Records for this task:
__________

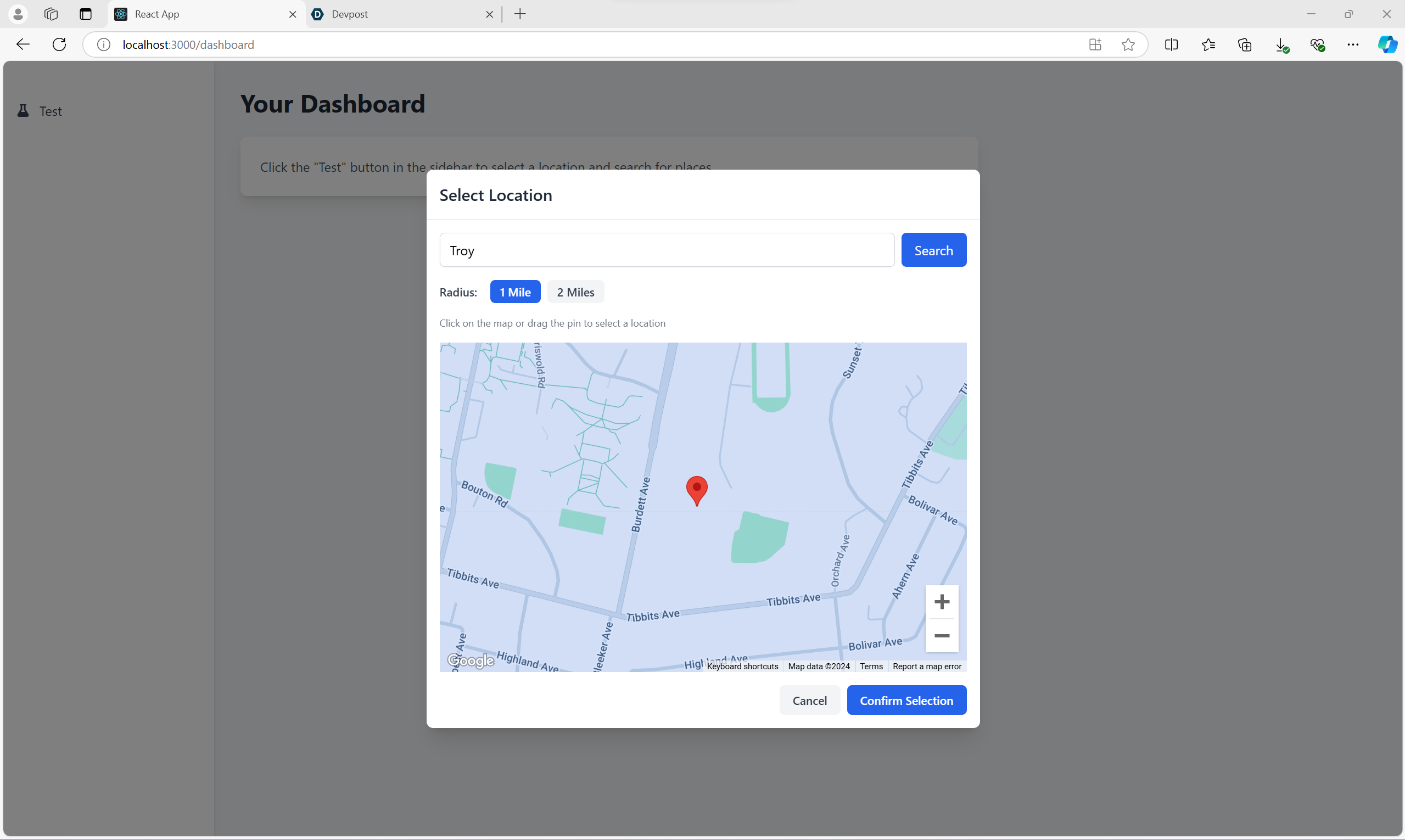Select the 2 Miles radius option
Screen dimensions: 1405x840
point(575,292)
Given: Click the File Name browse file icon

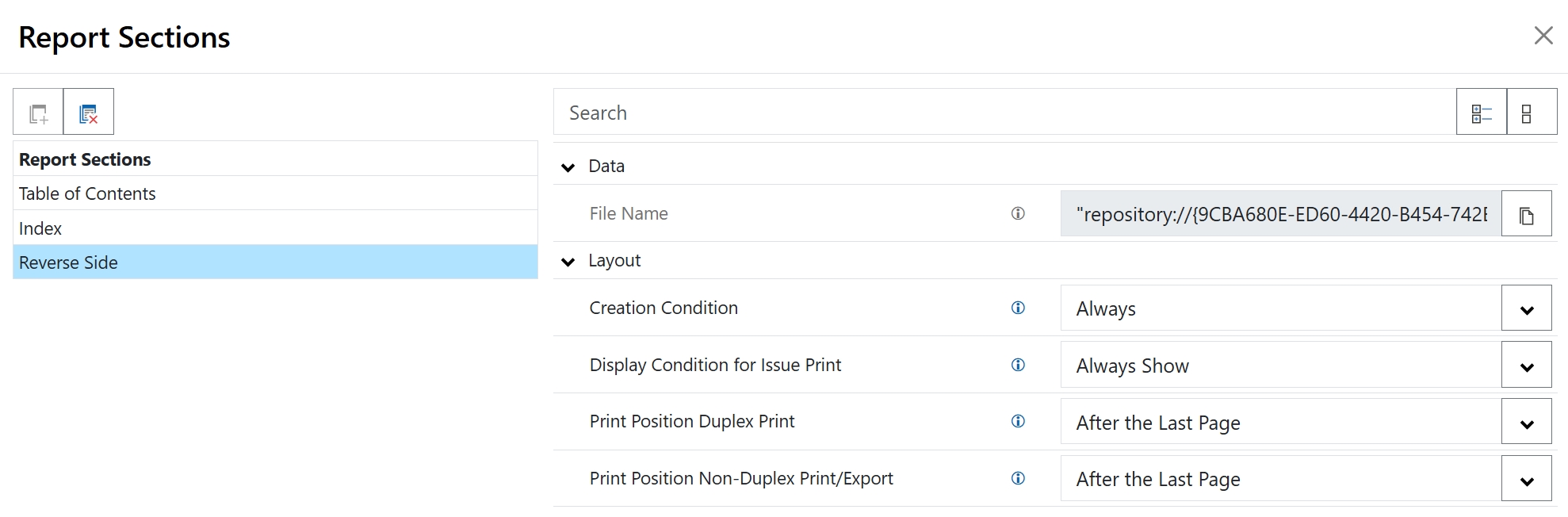Looking at the screenshot, I should [1526, 214].
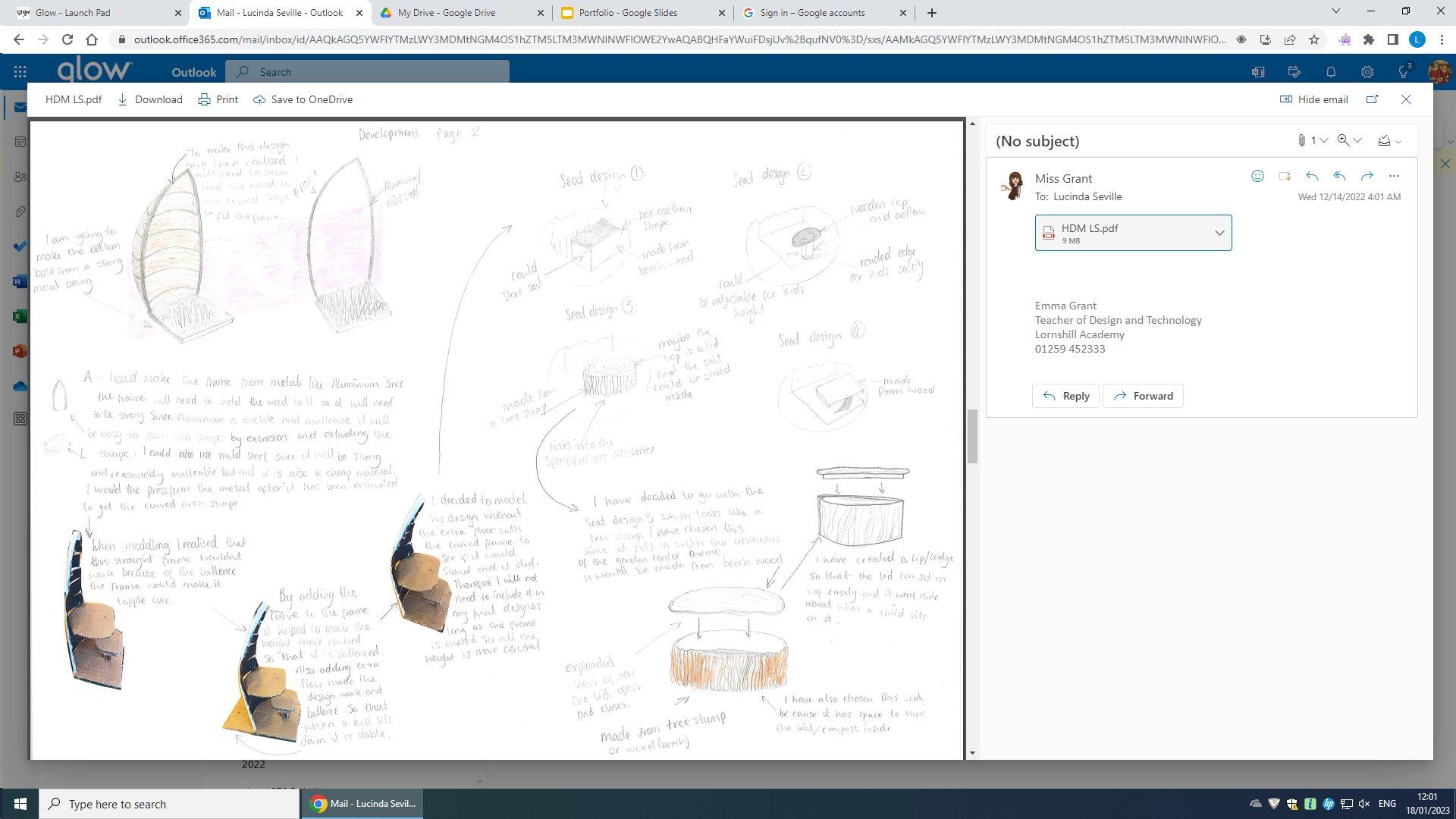Open the emoji reaction smiley icon
This screenshot has width=1456, height=819.
[x=1257, y=176]
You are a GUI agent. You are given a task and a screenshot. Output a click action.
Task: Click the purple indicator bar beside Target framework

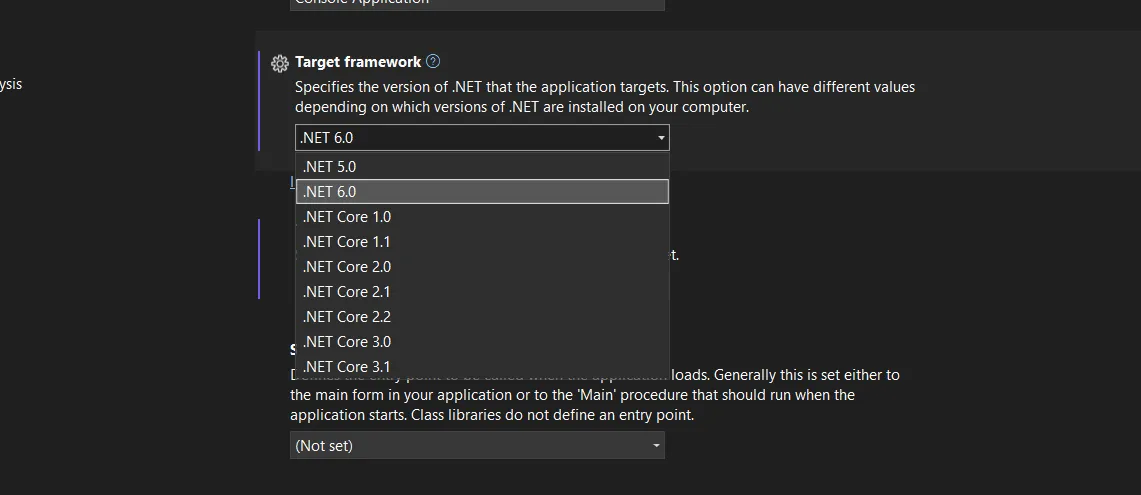(x=259, y=100)
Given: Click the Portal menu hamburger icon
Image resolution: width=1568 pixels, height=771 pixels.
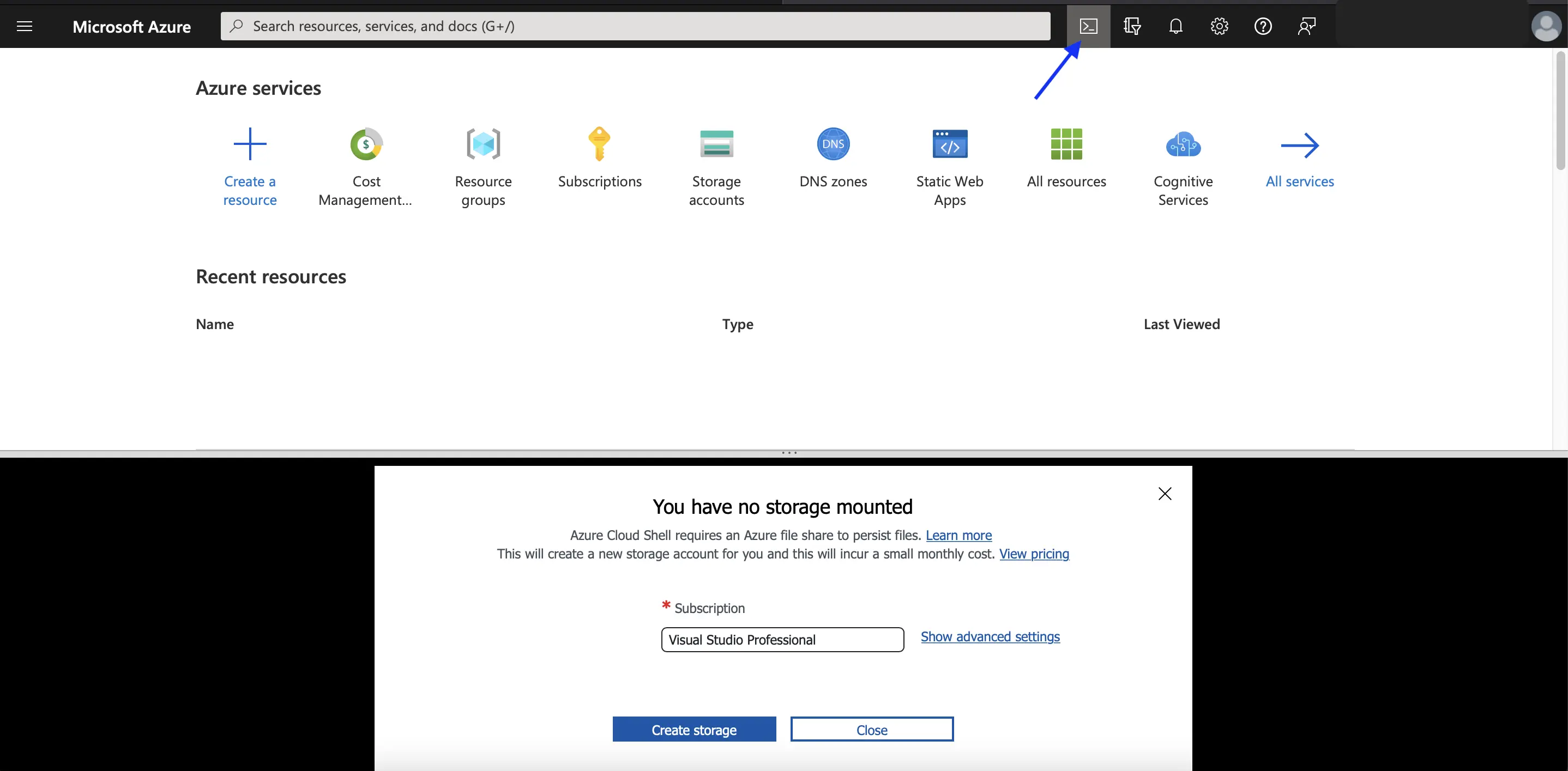Looking at the screenshot, I should 24,26.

__________

Work required:
Write the data out again, from the start through the line containing "(x=259, y=100)", with "purple" swapped for "green" and nothing else changed. Leave the pictures out.

Complete answer:
Select the 2 Miles radius option
Screen dimensions: 1405x840
point(575,292)
Given: Click the File Name browse file icon

Looking at the screenshot, I should [1526, 214].
Open the emoji reaction smiley icon
This screenshot has width=1456, height=819.
[x=1257, y=176]
You are a GUI agent. You are given a task and a screenshot. Output a click action.
Task: Click the green indicator bar beside Target framework

(x=259, y=100)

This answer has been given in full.